From mboxrd@z Thu Jan  1 00:00:00 1970
From: Anthony Liguori <anthony@codemonkey.ws>
Subject: Re: [PATCH 5/7] KVM/userspace: Device Assignment: Support for assigning
 PCI devices to guests
Date: Wed, 24 Sep 2008 10:07:24 -0500
Message-ID: <48DA57AC.1020903@codemonkey.ws>
References: <1222181695-23418-1-git-send-email-amit.shah@redhat.com> <1222181695-23418-6-git-send-email-amit.shah@redhat.com> <48D919A8.8040409@codemonkey.ws> <200809241028.09067.amit.shah@redhat.com>
Mime-Version: 1.0
Content-Type: text/plain; charset=ISO-8859-1; format=flowed
Content-Transfer-Encoding: 7bit
Cc: avi@redhat.com, kvm@vger.kernel.org, muli@il.ibm.com,
	benami@il.ibm.com, weidong.han@intel.com, allen.m.kay@intel.com
To: Amit Shah <amit.shah@redhat.com>
Return-path: <kvm-owner@vger.kernel.org>
Received: from ug-out-1314.google.com ([66.249.92.169]:7844 "EHLO
	ug-out-1314.google.com" rhost-flags-OK-OK-OK-OK) by vger.kernel.org
	with ESMTP id S1751681AbYIXPIa (ORCPT <rfc822;kvm@vger.kernel.org>);
	Wed, 24 Sep 2008 11:08:30 -0400
Received: by ug-out-1314.google.com with SMTP id k3so1866055ugf.37
        for <kvm@vger.kernel.org>; Wed, 24 Sep 2008 08:08:28 -0700 (PDT)
In-Reply-To: <200809241028.09067.amit.shah@redhat.com>
Sender: kvm-owner@vger.kernel.org
List-ID: <kvm.vger.kernel.org>

Amit Shah wrote:
> * On Tuesday 23 Sep 2008 22:00:32 Anthony Liguori wrote:
>   
>> Amit Shah wrote:
>>     
>
>   
>>> diff --git a/qemu/Makefile.target b/qemu/Makefile.target
>>> index 72f3db8..40eb273 100644
>>> --- a/qemu/Makefile.target
>>> +++ b/qemu/Makefile.target
>>> @@ -616,6 +616,7 @@ OBJS+= ide.o pckbd.o ps2.o vga.o $(SOUND_HW) dma.o
>>>  OBJS+= fdc.o mc146818rtc.o serial.o i8259.o i8254.o pcspk.o pc.o
>>>  OBJS+= cirrus_vga.o apic.o parallel.o acpi.o piix_pci.o
>>>  OBJS+= usb-uhci.o vmmouse.o vmport.o vmware_vga.o extboot.o
>>> +OBJS+= device-assignment.o
>>>       
>> This needs to be conditional on at least linux hosts, but probably also
>> kvm support.
>>     
>
> I didn't see any other file that's doing it. So I added this conditional in 
> vl.c by having a #if defined(__linux__). That's how usb-linux.c does it as 
> well. Is there a better way?
>   

aio and compatfd currently do it this way.  block-raw-win32 and 
block-raw-posix are this way.  We're slowly moving things away from 
#ifdef #else #endif to conditional compilation.

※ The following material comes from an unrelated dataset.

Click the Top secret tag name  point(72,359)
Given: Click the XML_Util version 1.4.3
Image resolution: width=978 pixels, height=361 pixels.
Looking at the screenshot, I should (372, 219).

> Not the whole functionality needs kvm support. This should be able to work 
> even without kvm (for example, when the guest is 1:1 mapped in the host 
> address space).
>   

KVM is needed for interrupt remapping though.  That's something I don't 
see happening for normal userspace any time soon.

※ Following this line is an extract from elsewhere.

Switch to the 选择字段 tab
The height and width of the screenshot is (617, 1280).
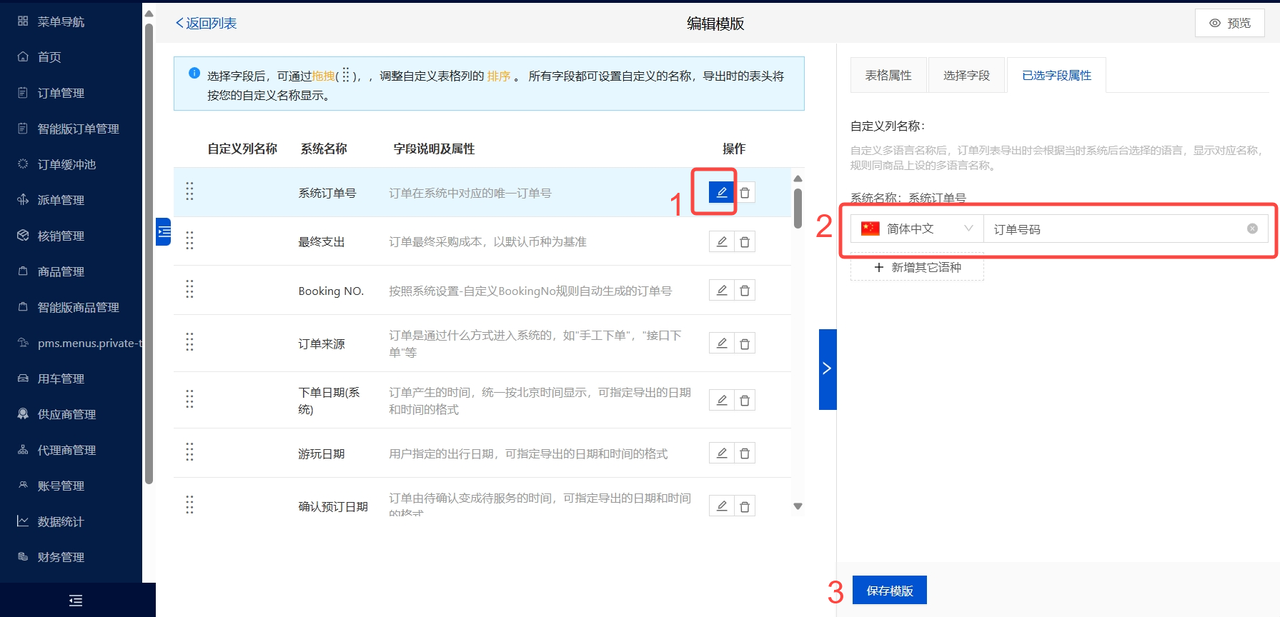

>>> +	/* FIXME: Add support for emulated MMIO for non-kvm guests */
>>> +	if (kvm_enabled()) {
>>>       
>> This doesn't work at all if kvm isn't enabled right?  You should
>> probably bail out in the init if kvm isn't enabled.  If this whole file
>> is included conditionally based on KVM support, then you don't have to
>> worry about using kvm_enabled() guards to conditionally compile out code.
>>     
>
> Non-kvm support is currently broken and should be fixed, but that can happen 
> after we get this merged.
>   

But it would take bouncing interrupts to userspace?  I don't think that 
will ever happen upstream personally.  At any rate, there's no point in 
even trying to support something like that until progress is made 
upstream on this front.

> I can temporarily add a check for kvm_enabled and bail out.
>
>   
>>> +	sprintf(dir, "/sys/bus/pci/devices/0000:%02x:%02x.%x/",
>>> +		r_bus, r_dev, r_func);
>>>       
>> snprintf()
>>     
>
> It's guarded by the %02x modifiers; so this doesn't depend on user input.
>   

strcpy or sprintf should never be used.  It doesn't matter if it's safe 
in a particular instance.  There are safer functions to use (like snprintf).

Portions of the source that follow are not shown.